One thing that I heard the most about Seattle when I first moved here last year is that it rains A LOT. I was not worried since I am from Taipei which is also a city that rains quite often. After living one year in Seattle, I feel that it actually rained more in Taipei than in Seattle. To prove that I am right, I decide to use my well earned degree in Buiness Analytics to verify my guess. To do this, I need the the rainfall data from both Seattle and Taipei. The Seattle precipitation data can be found at the National Oceanic and Atmospheric Administration (NOAA) website and the Taipei precipitation data is web scraped at the Central Weather Bureau of Taiwan. I will use daily precipitation data from 2008 to 2019 to test which city rains more, Seattle or Taipei?
library(tidyverse)
library(lubridate)
library(reshape2)
Taipei <- read_csv("Taipei_Rainfall.csv")

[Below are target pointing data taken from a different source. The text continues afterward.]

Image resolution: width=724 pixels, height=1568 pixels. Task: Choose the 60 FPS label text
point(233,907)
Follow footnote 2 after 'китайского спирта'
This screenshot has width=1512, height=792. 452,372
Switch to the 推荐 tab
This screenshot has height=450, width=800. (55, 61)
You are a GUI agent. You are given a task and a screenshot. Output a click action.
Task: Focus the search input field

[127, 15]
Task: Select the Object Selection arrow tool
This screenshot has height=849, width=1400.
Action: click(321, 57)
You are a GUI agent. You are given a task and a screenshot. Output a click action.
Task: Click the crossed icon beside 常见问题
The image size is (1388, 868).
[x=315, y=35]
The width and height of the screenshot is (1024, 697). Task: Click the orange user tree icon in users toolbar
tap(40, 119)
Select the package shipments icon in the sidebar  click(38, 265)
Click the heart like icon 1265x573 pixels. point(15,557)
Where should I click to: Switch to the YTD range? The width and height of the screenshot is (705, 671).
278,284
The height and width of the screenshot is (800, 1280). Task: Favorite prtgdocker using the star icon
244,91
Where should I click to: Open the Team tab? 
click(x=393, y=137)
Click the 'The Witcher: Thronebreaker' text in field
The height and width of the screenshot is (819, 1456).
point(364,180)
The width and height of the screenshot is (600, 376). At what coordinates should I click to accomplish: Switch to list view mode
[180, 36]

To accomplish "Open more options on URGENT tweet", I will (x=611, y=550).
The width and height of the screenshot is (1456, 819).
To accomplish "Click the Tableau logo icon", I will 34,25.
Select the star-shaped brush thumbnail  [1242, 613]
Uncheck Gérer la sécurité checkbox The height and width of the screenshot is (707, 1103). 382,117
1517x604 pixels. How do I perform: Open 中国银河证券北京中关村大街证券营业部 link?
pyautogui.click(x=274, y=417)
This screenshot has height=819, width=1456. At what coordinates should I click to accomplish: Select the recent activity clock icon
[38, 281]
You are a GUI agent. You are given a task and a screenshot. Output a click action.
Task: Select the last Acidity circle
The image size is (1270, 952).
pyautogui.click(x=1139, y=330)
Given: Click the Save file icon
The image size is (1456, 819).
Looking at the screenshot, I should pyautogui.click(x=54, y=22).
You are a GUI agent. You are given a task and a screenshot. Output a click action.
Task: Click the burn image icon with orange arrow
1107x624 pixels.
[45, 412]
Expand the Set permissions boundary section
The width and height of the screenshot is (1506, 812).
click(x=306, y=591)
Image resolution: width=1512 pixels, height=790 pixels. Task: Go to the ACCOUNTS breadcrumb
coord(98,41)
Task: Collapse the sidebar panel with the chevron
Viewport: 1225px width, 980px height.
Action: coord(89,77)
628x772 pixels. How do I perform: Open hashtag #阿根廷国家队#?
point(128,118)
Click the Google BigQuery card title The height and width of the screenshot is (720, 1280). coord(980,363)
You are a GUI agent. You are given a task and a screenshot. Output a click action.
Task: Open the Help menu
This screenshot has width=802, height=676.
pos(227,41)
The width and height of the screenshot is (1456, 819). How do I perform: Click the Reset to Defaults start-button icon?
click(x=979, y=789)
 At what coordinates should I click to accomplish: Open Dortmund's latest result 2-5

Seattle <- read_csv("Seattle_Rainfall.csv")
First, “T” in Precipitation means that there is rain, but less than 0.1 mm. I will just consider it as no rain and set it to 0. Also, the first column is redundant, drop the first index column. Last, use Date range from 2008-01-01 to 2019-12-31
Taipei_final <- Taipei[,2:3]
# Change all "T"s into 0s
Taipei_final$Precipitation <- gsub("T", "0", Taipei_final$Precipitation)
# Make the Precipitation column numeric
Taipei_final$Precipitation <- as.numeric(Taipei_final$Precipitation)
# Keep data after 2008
Taipei_final <- Taipei_final[Taipei_final$Date >= ymd("2008-01-01"),]
# Change column names
names(Taipei_final) <- c("Date", "Taipei_PRCP")
Keep only DATE and PRCP.
Seattle_Final <- Seattle[, 6:7] # Keep DATE and PRCP
Seattle_Final <- Seattle_Final[Seattle_Final$DATE <= ymd("2019-12-31"),] # Keep data before 2019
names(Seattle_Final) <- c("Date", "Seattle_PRCP") # Change column names
df <- left_join(Taipei_final, Seattle_Final, by = "Date")
Now we have a clean data, we could now move on to see which city receives more rain? There are two ways to look into this: - 1) Which city has more rainy days? - 2) Which city has more average precipitation
Moreover, I would define a rainy days as a day that has more than 0mm of percipitation recorded.
Taipei_per <- sum(df$Taipei_PRCP != 0) / nrow(df) # Percentage of rainy days in Taipei
Seattle_per <- sum(df$Seattle_PRCP != 0) / nrow(df) # Percentage of rainy days in Seattle
print(paste0("Average rainy days in Taipei in a year is: ",round(Taipei_per * 365), " days."))
## [1] "Average rainy days in Taipei in a year is: 164 days."
print(paste0("Average rainy days in Seattle in a year is: ",round(Seattle_per * 365), " days."))
## [1] "Average rainy days in Seattle in a year is: 160 days."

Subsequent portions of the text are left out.